Effect of Voluntary Wheel Running on Anxiety- and Depression-Like Behaviors in Fluoride-Exposed Mice.

Fluoride, an environmental toxicant, could induce endoplasmic reticulum stress (ERS) in neuronal cells ultimately leading to apoptosis and emotional dysfunction. Meanwhile, voluntary wheel running contributes to mitigate anxiety and depression.
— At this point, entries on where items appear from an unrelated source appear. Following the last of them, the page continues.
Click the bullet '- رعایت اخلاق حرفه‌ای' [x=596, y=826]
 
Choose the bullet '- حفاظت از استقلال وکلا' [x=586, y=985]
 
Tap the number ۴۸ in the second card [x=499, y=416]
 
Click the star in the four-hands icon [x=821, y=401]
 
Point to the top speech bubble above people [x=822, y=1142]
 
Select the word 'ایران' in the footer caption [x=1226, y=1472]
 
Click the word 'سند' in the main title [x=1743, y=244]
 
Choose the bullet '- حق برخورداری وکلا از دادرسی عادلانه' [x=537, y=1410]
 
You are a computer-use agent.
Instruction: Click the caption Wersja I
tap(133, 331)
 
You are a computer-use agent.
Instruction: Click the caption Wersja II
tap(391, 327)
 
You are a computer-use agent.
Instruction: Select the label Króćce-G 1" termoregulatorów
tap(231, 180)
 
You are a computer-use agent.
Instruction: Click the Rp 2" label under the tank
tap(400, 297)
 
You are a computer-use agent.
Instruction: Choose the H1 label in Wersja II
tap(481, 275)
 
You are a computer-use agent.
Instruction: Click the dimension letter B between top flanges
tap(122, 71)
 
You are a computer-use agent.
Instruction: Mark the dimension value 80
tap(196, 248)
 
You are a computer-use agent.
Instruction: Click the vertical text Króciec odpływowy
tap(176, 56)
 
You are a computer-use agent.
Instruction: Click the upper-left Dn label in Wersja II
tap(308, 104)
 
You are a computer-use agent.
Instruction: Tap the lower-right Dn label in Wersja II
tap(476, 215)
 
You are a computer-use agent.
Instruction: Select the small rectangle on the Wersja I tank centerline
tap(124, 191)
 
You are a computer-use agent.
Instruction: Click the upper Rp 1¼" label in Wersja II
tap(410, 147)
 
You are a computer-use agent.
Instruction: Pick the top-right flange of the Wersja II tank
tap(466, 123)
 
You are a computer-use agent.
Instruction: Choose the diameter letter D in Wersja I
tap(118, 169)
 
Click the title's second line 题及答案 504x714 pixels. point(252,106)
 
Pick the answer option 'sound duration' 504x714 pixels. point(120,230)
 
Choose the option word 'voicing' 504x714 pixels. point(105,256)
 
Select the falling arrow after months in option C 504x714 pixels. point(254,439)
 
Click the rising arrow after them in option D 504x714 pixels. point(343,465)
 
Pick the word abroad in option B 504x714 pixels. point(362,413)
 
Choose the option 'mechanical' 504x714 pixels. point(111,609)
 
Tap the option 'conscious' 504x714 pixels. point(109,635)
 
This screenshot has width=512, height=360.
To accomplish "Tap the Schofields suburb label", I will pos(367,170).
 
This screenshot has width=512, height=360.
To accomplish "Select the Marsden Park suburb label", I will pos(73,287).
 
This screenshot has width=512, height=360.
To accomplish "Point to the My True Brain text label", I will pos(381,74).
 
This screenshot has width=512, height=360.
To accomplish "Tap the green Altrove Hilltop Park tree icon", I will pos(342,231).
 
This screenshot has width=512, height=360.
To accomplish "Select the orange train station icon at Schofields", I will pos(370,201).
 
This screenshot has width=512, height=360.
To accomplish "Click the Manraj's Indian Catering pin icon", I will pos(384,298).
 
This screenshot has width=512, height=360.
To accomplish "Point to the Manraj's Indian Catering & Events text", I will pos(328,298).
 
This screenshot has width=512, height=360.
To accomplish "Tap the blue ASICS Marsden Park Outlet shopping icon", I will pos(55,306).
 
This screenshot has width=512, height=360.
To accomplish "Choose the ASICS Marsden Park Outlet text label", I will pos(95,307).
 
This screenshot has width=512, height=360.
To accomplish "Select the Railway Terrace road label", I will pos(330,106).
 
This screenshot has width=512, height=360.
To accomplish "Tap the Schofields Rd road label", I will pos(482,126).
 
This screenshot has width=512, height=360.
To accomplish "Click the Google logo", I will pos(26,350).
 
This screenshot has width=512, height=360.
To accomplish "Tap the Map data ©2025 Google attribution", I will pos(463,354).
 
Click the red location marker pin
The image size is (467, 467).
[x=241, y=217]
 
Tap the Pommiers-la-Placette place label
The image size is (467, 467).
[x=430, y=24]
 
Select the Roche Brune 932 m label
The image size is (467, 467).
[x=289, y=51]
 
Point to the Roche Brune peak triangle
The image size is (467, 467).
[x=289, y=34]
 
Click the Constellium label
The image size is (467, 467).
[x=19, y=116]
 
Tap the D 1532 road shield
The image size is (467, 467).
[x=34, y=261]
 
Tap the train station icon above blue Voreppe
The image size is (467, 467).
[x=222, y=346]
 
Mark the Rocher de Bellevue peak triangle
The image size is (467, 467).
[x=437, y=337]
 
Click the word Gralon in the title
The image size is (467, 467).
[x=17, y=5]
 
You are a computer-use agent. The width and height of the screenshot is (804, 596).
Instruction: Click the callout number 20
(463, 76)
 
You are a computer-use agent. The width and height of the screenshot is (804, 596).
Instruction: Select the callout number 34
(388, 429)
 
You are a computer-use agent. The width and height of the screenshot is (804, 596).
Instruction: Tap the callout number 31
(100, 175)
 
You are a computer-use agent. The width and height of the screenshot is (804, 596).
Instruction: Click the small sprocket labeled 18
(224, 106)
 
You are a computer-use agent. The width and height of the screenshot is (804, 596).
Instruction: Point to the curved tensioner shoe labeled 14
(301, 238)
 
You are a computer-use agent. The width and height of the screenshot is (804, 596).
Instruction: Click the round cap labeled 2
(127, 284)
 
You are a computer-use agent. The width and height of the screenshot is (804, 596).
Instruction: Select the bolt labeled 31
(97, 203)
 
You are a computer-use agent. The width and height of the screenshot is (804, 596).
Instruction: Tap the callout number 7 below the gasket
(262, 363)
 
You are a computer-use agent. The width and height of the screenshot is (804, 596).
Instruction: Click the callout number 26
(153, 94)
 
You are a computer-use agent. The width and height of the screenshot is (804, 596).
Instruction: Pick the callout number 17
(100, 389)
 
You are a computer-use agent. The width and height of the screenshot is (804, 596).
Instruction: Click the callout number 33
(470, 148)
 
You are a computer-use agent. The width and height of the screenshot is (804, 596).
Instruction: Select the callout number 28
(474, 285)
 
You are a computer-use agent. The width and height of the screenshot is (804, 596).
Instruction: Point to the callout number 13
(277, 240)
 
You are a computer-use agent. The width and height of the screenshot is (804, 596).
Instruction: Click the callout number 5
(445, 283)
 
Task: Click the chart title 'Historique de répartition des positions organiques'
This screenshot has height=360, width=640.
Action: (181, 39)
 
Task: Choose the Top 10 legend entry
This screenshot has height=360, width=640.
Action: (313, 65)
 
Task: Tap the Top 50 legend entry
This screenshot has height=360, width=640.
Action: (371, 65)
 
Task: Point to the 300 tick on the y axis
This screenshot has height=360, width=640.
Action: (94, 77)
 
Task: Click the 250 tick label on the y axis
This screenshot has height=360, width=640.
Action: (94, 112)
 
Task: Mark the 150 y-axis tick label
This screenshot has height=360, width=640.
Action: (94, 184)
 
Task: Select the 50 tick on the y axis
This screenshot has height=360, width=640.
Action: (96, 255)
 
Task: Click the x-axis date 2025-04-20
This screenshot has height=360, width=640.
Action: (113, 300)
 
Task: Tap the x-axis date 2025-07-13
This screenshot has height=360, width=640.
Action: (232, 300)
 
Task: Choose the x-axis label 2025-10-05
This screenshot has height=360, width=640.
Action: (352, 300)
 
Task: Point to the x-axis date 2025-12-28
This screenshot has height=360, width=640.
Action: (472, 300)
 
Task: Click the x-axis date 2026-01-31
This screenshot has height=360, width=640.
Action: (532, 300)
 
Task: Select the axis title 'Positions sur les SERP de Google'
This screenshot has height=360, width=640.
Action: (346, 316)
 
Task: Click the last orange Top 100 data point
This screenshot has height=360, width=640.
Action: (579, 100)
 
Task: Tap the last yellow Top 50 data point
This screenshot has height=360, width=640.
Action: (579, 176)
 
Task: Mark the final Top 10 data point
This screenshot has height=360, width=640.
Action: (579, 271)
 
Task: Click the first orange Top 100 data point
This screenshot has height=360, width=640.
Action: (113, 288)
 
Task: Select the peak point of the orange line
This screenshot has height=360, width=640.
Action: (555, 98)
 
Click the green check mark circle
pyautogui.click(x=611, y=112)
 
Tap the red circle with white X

Our investigation aimed to study the effect of voluntary wheel running on anxiety- and depression-like behaviors in fluoride-exposure mice. The results showed that exposure to 100 mg/L sodium fluoride (NaF) for 6 months can induce anxiety- and depression-like behavior in mice. Fluorosis mice subjected to voluntary wheel running have less anxiety- and depression-like behaviors. Nissl and TUNEL staining demonstrated that fluoride led to a reduced proportion of Nissl body area in the cerebral cortex and an increased apoptotic ratio of nerve cells in the cerebral cortex. In contrast, these pathologic damages were improved in voluntary wheel running mice exposed to NaF. Moreover, the expressions of mRNA in the cerebral cortex GABA, GAD65, GAD67, DR, vGLU, 5-HT1A, BDNF, NMDAR1, and Bcl were downregulated and the levels of c-fos, GRP78, PERK, eIF2α, CHOP, Caspase-12, and Caspase-3 mRNA were upregulated in mice exposed to fluoride. NaF treatment had increased the PERK, ATF6, IRE1, p-eIF2α, and Caspase-3 protein levels and reduced the expressions of proteins, including GAD67, VGAT, BDNF, NMDAR1, PSD95, and SYN. By contrast, fluorosis mice subjected to voluntary wheel running enhanced the expression of GAD65, GAD67, VGAT, and neuroplasticity-related proteins in mice and inhibited the PERK-CHOP pathway. It is worth noting that the correlation between the amount of exercise and the behavioral indicators as well as neurotransmitter levels was found. In conclusion, voluntary wheel running inhibits the fluoride-induced ERS and GRP78 expression through the PERK-CHOP pathway and plays an anti-apoptotic role, ultimately ameliorating emotional dysfunction in NaF-exposed mice.